The city logged 9,669 bike rides in one day during Easter weekend, and for the first time since Capital Bikeshare launched in 2010, mostly day-trippers instead of annual members rented the bikes, the Washington Post reported.
The program’s director told the Post that he expects the number to break 10,000 this weekend – which a National Mall and Memorial Parks representative predicted would mark the peak of the cherry blossom season.
City officials revealed plans for an expansion of Capital Bikeshare in 2012 and promised the project’s completion by the end of the year, but the city faced delays to obtain necessary equipment.
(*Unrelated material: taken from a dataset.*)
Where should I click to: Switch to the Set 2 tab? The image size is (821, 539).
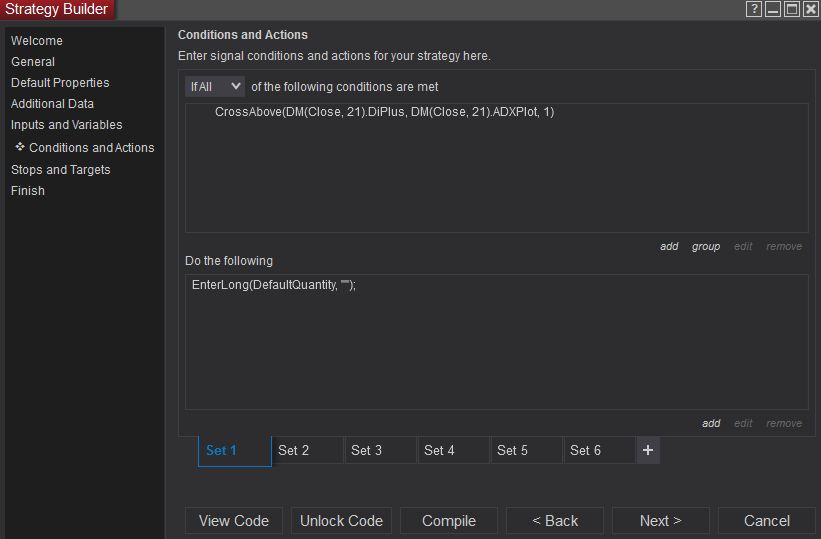(x=294, y=451)
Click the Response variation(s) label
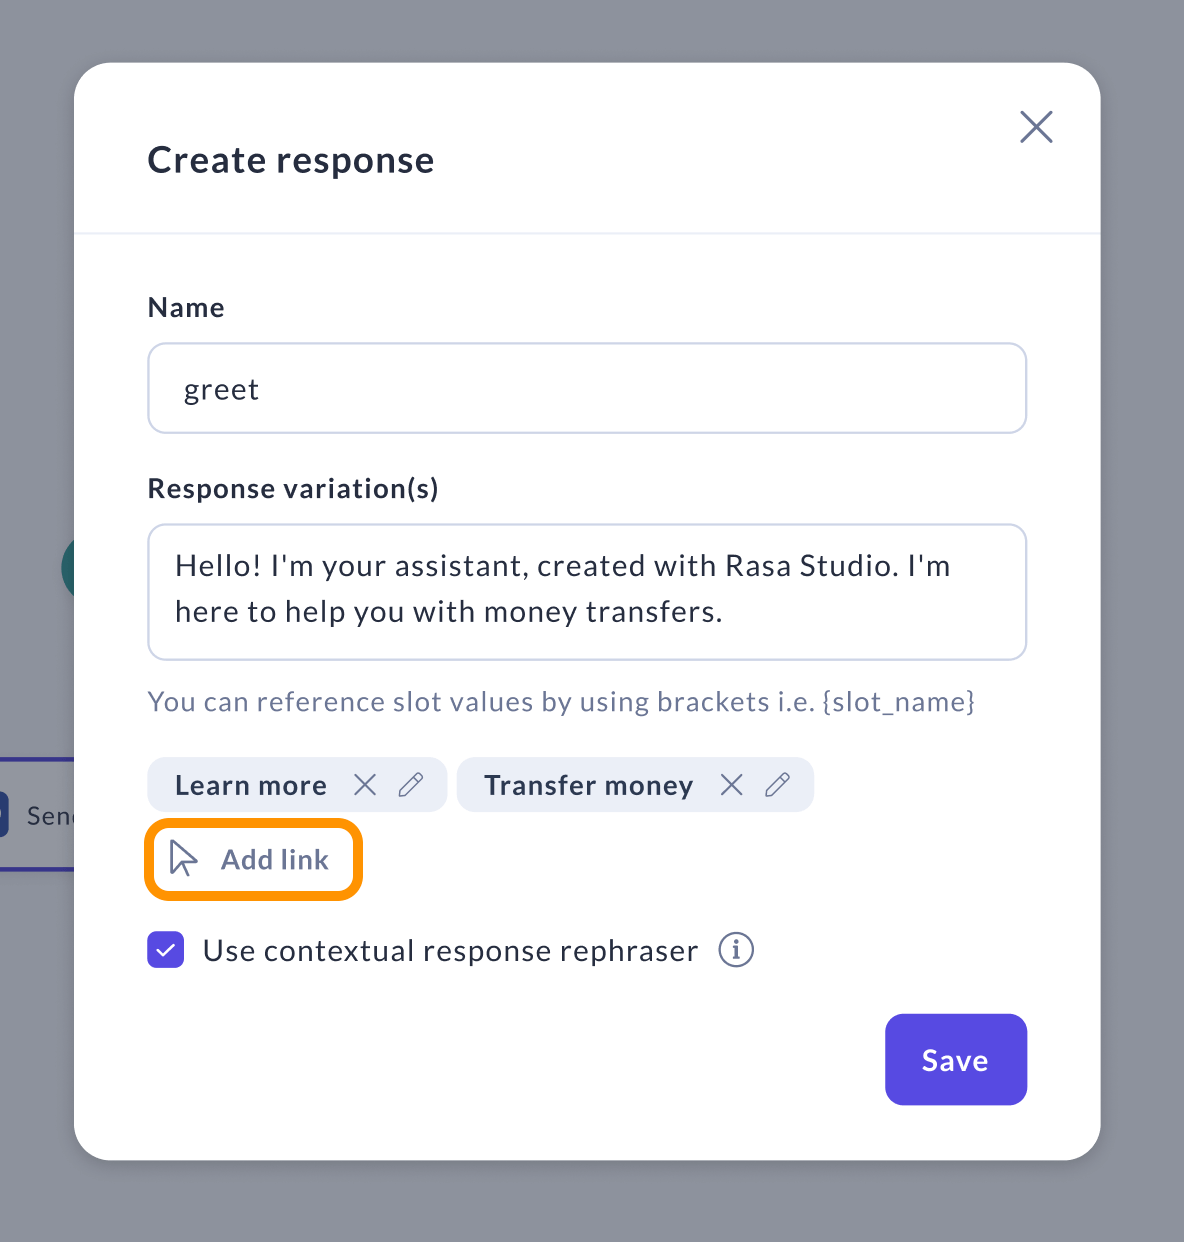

District officials then announced in December that the system would jump from 146 to 200 stations by the end of March, but the city has only installed six because of weather and technical problems. Capital Bikeshare’s director Chris Holben told the Post that the D.C. Department of Transportation plans to open four more stations by the end of the week and eight to ten each week after.
D.C. Mayor Vincent Gray included plans for funding 10 additional stations by fiscal year 2014 in his budget proposal announced last week. Capital Bikeshare is the largest program of its kind in the country – with 22,000 annual members and 265,000 day users since it launched three years ago – and has 202 stations around the Beltway.